Cour administrative d'appel de Toulouse — Décision N° CAA31-23TL00862

vendredi 2 juin 2023

JuridictionCour administrative d'appel de Toulouse
SectionCour administrative d'appel de Toulouse
N° DossierCAA31-23TL00862
TypeOrdonnance
Recoursexcès de pouvoir
PublicationD
Avocat requérantCABINET PIETRA & ASSOCIES - AVOCATS

Texte intégral

Vu la procédure suivante :

Procédure contentieuse antérieure :

L’association de défense des vallées de la Tave et de la Veyre (ADVTV), l’association pour la sauvegarde de l’environnement et le bien-vivre à Saint-Marcel, Mme K... L..., M. F... H..., M. M... I..., M. B... J..., M. E... C... et Mme G... D... ont demandé au tribunal administratif de Nîmes d’annuler l’arrêté du 23 mars 2020 par lequel le maire de Saint-Laurent-la-Vernède a délivré à la société à responsabilité limitée (SARL) BCGA un permis de construire une centrale à béton et de mettre à la charge de la commune une somme de 5 000 euros au titre de l’article L. 761-1 du code de justice administrative.

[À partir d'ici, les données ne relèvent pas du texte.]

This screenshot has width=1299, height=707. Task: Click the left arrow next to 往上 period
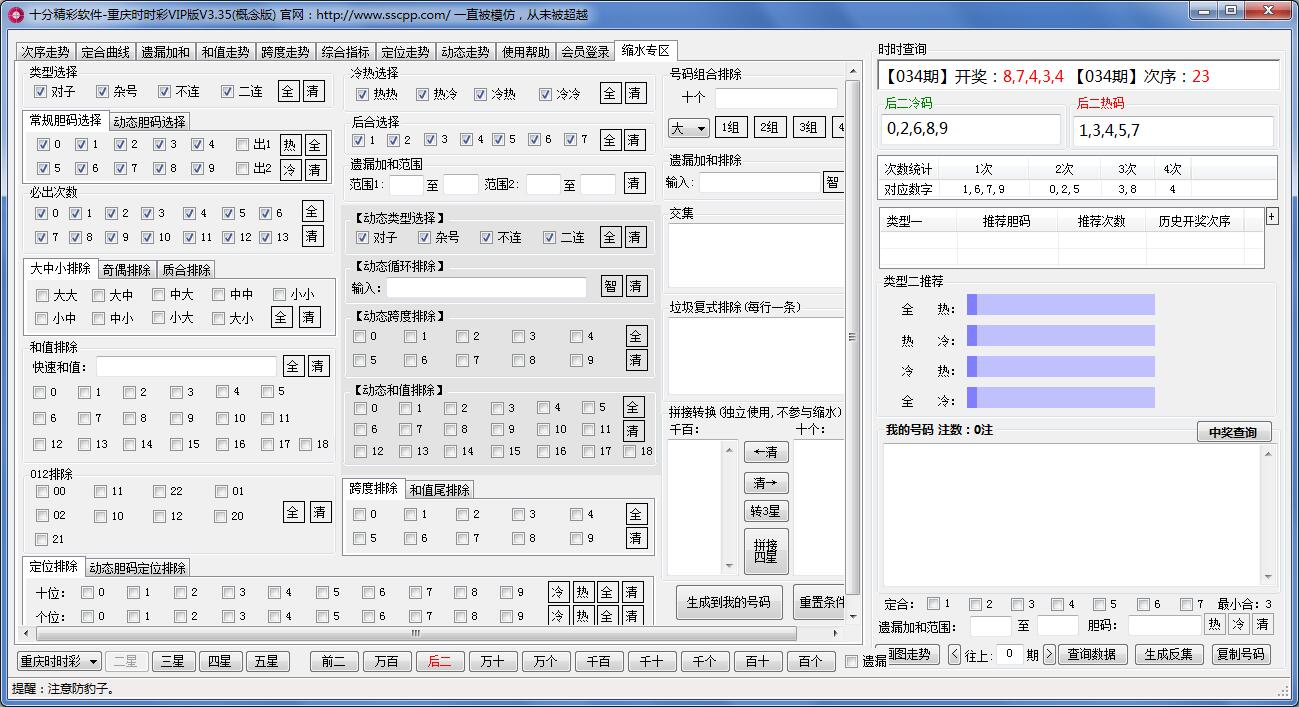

Par un jugement n° 2002143 du 14 février 2023, le tribunal administratif de Nîmes a rejeté leur demande et a mis à leur charge solidairement les sommes de 600 euros à verser respectivement à la commune de Saint-Laurent-la-Vernède et à la société BCGA au titre de l’article L. 761-1 du code de justice administrative.

Procédure devant la cour :

Par une requête enregistrée le 14 avril 2023, l’association de défense des vallées de la Tave et de la Veyre (ADVTV), l’association pour la sauvegarde de l’environnement et le bien-vivre à Saint-Marcel, Mme K... L..., M. F... H..., M. M... I..., M. B... J..., M. E... C... et Mme G... D..., représentés par Me Coque, demandent à la cour :

1°) de réformer intégralement le jugement du 14 février 2023 ;

2°) d’annuler l’arrêté du maire de Saint-Laurent-la-Vernède du 23 mars 2020 ;

3°) de mettre à la charge solidaire de la commune de Saint-Laurent-la-Vernède et de la société BCGA une somme de 5 000 euros à leur verser au titre l’article L. 761-1 du code de justice administrative.

Par courrier du 4 mai 2023, l’association de défense des vallées de la Tave et de la Veyre et les autres requérants ont été invités à justifier, dans un délai de quinze jours, l’accomplissement des formalités de notification prévues à l’article R. 600-1 du code de justice administrative.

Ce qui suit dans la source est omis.